Politician Iain Duncan Smith on violent video games: 'We are driving children to lose their childhood'
A bit strong?
Former opposition leader Iain Duncan Smith has been making the video game blogosphere cross by suggesting that video games are a bad influence on the young.
“We are driving children to lose their childhood,” he told The Times, “and some video games are incredibly violent, like Grand Theft Auto. They are meant to be 18 but nobody cares what it says on the label."
Let's evaluate his argument.Ian Duncan Smith is correct because... underage children do indeed play adult games, and parents are probably less conscious of video game ratings than they are of ratings for films. That said, a recent study conducted by the Harrison Group (and reported by Edge-Online) showed that 62 per cent of adults in the US do conduct research before allowing their children to play video games.
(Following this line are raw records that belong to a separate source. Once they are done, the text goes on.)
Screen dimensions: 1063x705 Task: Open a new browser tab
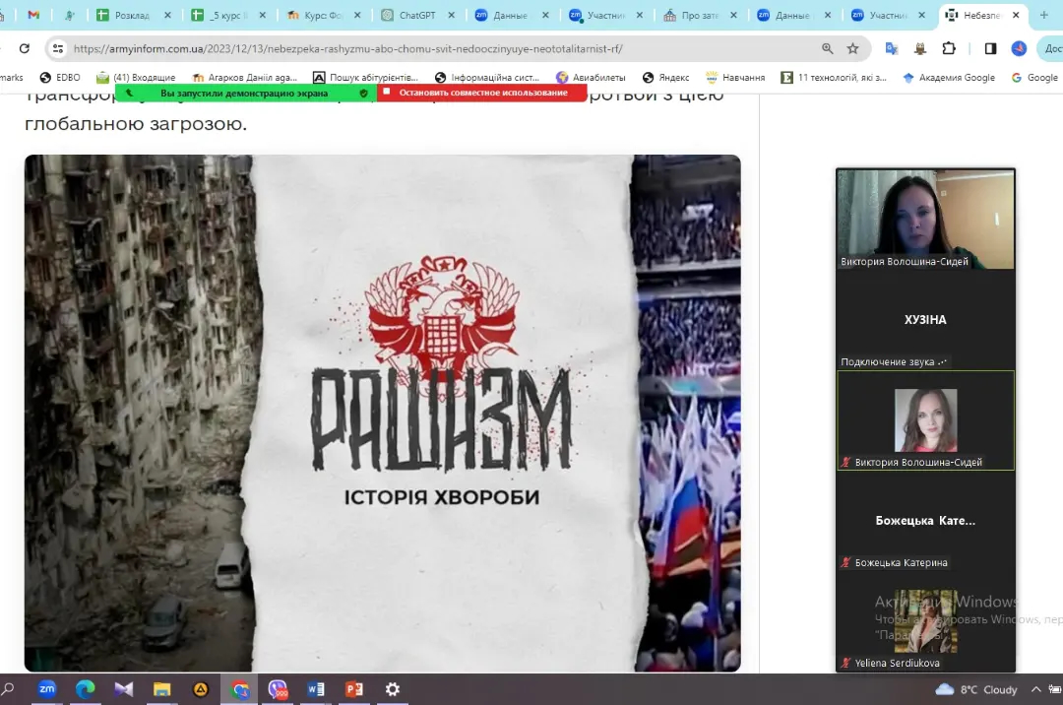click(x=1044, y=16)
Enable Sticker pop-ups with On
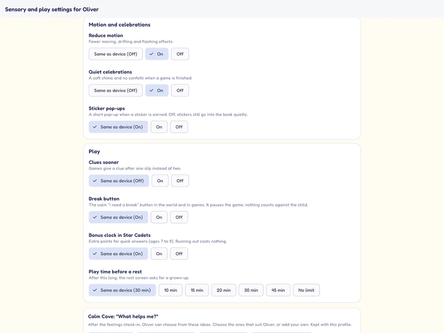 159,127
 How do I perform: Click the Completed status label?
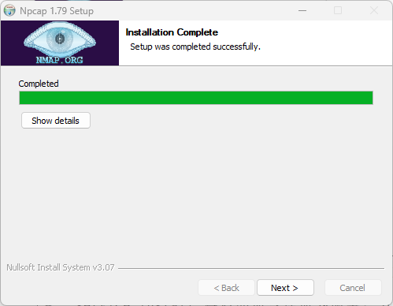click(39, 84)
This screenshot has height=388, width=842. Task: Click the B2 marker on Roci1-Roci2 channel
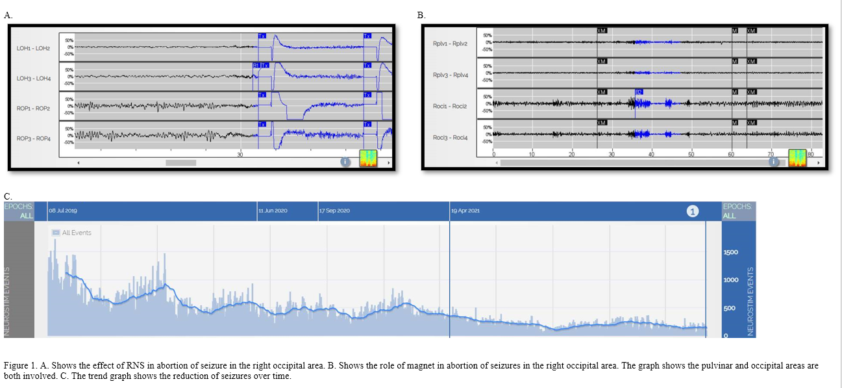(639, 92)
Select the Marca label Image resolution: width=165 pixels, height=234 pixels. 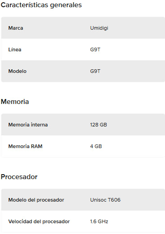pos(16,28)
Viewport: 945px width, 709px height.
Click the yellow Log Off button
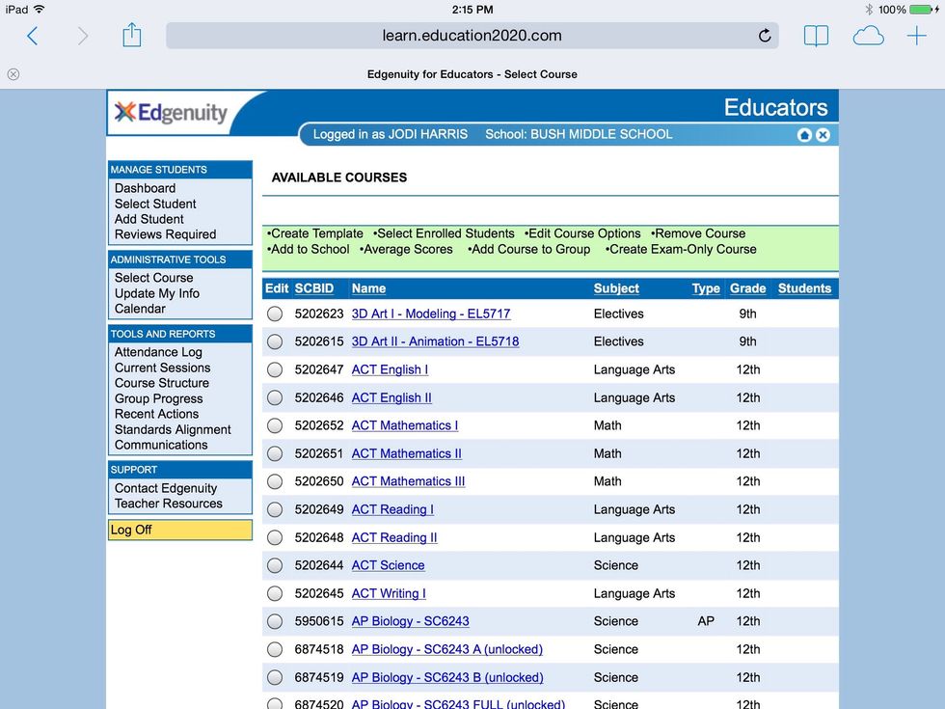pos(179,530)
Iain Duncan Smith is wrong because... while parents ought to take video game ratings as seriously as they take film ratings, the fact is that children and teenagers routinely consume violent content on both media without coming to harm. (I myself was an avid watcher of 18-rated action and horror films from the age of about 11, and have grown up to be perfect.) In conclusion... Mr Smith's claim contains two major exaggerations. Firstly, he's wrong to say that 'nobody' cares about ratings. Secondly, it's unclear what the term “lose their childhood” actually means.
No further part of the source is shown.